Question

y=x²-10x+7

Answer 1

Nice, what is the question?

Answer 2

write the quadratic function vertex form and identify the vertex

Answer 3

So to get it in vertex form you want to get it to look like this:
\(y=(x-a)^2+b\)
Since that describes a parabola shifted \(a\) units to the right and \(b\) units upwards, so that the vertex is at \((a,b)\). To do that you need to complete the square.

Answer 4

yes and do i half the 10x

Answer 5

Exactly, you put half of the coefficient of \(x\) as \(a\). Since \((x-a)^2=x^2-2ax+a^2\) you see that that \(-2a\) will be the same as the coefficient in front of \(x\).

Answer 6

so half of ten is 5

Answer 7

Yes, so the completed square gives \((x-5)^2=x^2-10x+5^2\), that almost looks like what you started with, but with \(5^2=25\) instead of \(7\).
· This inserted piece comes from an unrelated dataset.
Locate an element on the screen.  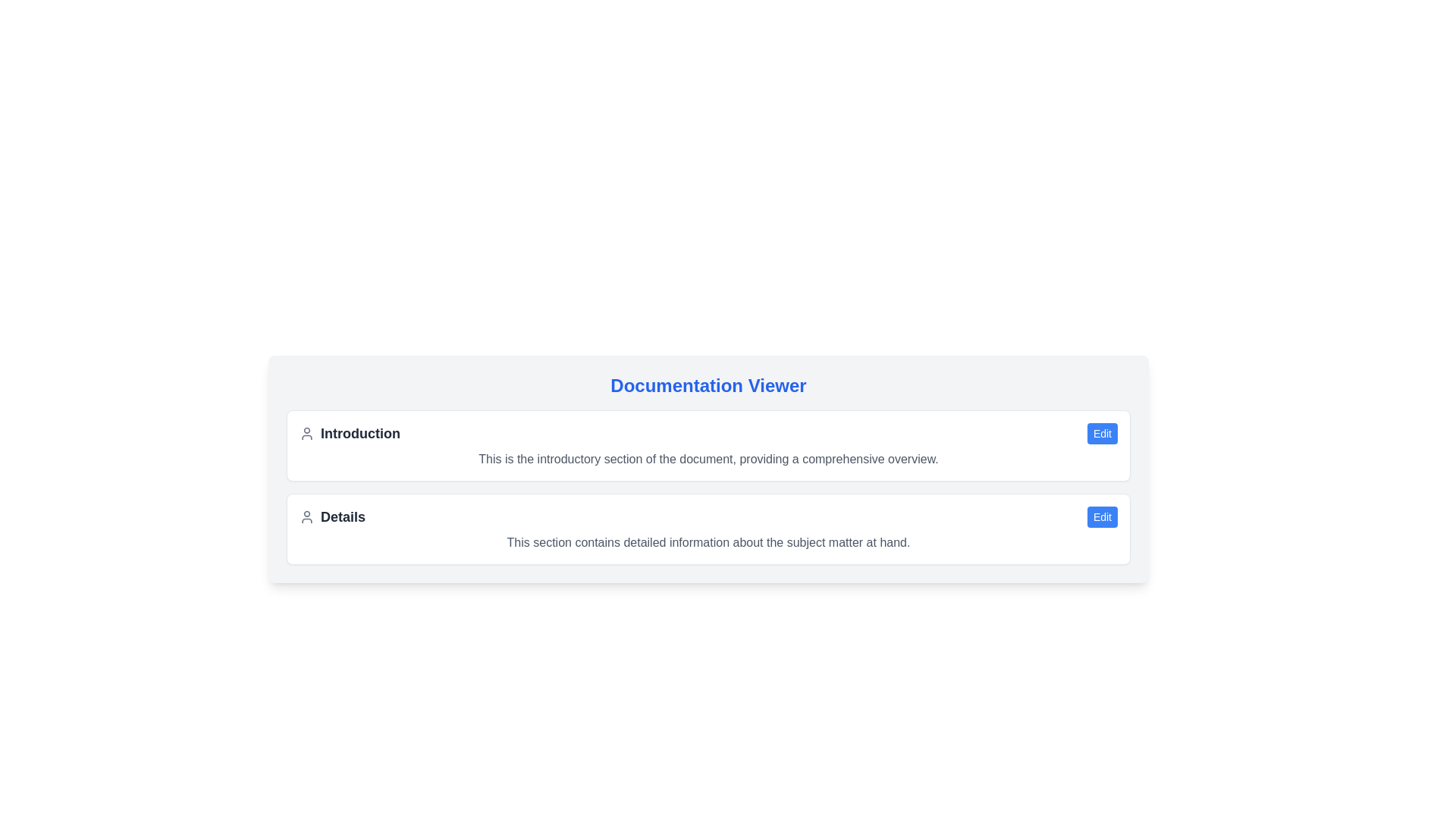
the 'Edit' button located to the far right of the 'Details' section to initiate editing is located at coordinates (1103, 516).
So the trick is to still write down the completed square \((x-5)^2\), but subtract from it so that you don't get 25, but 7.

Answer 8

SO IT WILL LOOK LIKE THIS (X²-5)²

Answer 9

Yes, but without the 2 over the x. You also need to subtract 18 to get 7, so it matches what you started with. In other words,
\[x^2-10x+7=(x-5)^2-18\]

Answer 10

Now compare that with the general equation I posted above (with the a's and b's) to find the vertex.